On Mon, Nov 14, 2022 at 12:11 PM Thomas Munro <[email protected]> wrote:
> On Mon, Nov 14, 2022 at 11:26 AM Nathan Bossart
> <[email protected]> wrote:
> > On Sun, Nov 13, 2022 at 05:08:04PM -0500, Tom Lane wrote:
> > > There is something very seriously wrong with this patch.
> > >
> > > On my machine, running "make -j10 check-world" (with compilation
> > > already done) has been taking right about 2 minutes for some time.
> > > Since this patch, it's taking around 2:45 --- I did a bisect run
> > > to confirm that this patch is where it changed.
> >
> > I've been looking into this. I wrote a similar patch for logical/worker.c
> > before noticing that check-world was taking much longer. The problem in
> > that case seems to be that process_syncing_tables() isn't called as often.

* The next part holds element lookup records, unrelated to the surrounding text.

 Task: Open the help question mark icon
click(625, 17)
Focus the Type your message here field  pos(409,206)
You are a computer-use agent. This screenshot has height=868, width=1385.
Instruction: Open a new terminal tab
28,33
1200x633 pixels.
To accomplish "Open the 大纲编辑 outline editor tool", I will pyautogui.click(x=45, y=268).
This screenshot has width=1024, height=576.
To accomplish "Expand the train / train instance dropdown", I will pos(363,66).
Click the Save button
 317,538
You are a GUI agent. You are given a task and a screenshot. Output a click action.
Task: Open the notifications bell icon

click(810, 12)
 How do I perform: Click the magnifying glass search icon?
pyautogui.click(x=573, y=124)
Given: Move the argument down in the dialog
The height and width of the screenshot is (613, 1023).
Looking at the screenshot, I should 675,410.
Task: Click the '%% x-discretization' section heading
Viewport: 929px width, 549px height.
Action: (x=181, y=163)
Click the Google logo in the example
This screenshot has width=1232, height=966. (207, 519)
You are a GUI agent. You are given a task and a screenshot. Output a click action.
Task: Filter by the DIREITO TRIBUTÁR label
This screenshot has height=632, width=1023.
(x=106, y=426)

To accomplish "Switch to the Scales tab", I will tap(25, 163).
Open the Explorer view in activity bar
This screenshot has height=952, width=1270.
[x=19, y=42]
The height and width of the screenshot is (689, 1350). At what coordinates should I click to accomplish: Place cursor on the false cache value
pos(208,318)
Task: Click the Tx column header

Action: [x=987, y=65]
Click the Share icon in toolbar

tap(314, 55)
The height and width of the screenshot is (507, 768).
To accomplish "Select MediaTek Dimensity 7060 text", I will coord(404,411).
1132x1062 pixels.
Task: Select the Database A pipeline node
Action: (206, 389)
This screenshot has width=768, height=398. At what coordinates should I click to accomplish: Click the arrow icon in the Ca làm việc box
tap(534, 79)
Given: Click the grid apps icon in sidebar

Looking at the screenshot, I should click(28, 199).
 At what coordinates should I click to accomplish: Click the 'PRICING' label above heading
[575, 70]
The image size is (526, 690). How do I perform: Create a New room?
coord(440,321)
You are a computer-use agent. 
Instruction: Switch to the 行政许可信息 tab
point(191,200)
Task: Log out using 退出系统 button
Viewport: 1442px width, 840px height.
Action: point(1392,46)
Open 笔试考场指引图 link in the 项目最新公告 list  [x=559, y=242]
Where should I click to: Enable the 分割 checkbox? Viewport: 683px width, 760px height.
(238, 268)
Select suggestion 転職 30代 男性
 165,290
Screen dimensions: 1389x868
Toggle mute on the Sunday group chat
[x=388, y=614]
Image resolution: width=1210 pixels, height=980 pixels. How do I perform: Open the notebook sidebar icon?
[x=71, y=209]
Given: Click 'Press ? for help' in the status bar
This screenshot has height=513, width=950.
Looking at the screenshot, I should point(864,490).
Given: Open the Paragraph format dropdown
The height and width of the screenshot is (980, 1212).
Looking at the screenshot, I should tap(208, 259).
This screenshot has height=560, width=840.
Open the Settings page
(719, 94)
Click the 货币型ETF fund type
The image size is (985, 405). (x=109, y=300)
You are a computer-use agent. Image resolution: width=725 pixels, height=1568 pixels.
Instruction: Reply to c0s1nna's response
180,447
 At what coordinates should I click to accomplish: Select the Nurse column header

> > It wouldn't surprise me if there's also something in walreceiver.c that
> > depends upon the frequent wakeups. I suspect this will require a revert.
>
> In the case of "meson test pg_basebackup/020_pg_receivewal" it looks
> like wait_for_catchup hangs around for 10 seconds waiting for HS
> feedback. I'm wondering if we need to go back to high frequency
> wakeups until it's caught up, or (probably better) arrange for a
> proper event for progress. Digging...
Maybe there is a better way to code this (I mean, who likes global
variables?) and I need to test some more, but I suspect the attached
is approximately what we missed.
diff --git a/src/backend/replication/walreceiver.c b/src/backend/replication/walreceiver.c
index 8bd2ba37dd..fed2cc6e6f 100644
--- a/src/backend/replication/walreceiver.c
+++ b/src/backend/replication/walreceiver.c
@@ -1080,6 +1080,9 @@ XLogWalRcvClose(XLogRecPtr recptr, TimeLineID tli)
recvFile = -1;
}
+static XLogRecPtr writePtr = 0;
+static XLogRecPtr flushPtr = 0;
+
/*
* Send reply message to primary, indicating our current WAL locations, oldest
* xmin and the current time.
@@ -1096,8 +1099,6 @@ XLogWalRcvClose(XLogRecPtr recptr, TimeLineID tli)
static void
XLogWalRcvSendReply(bool force, bool requestReply)
{
- static XLogRecPtr writePtr = 0;
- static XLogRecPtr flushPtr = 0;
XLogRecPtr applyPtr;
TimestampTz now;
@@ -1334,6 +1335,9 @@ WalRcvComputeNextWakeup(WalRcvWakeupReason reason, TimestampTz now)
case WALRCV_WAKEUP_REPLY:
if (wal_receiver_status_interval <= 0)
wakeup[reason] = PG_INT64_MAX;
+ else if (writePtr != LogstreamResult.Write ||
+ flushPtr != LogstreamResult.Flush)
+ wakeup[reason] = now + 100000; /* frequent replies, not yet caught up */
else
wakeup[reason] = now + wal_receiver_status_interval * INT64CONST(1000000);
break;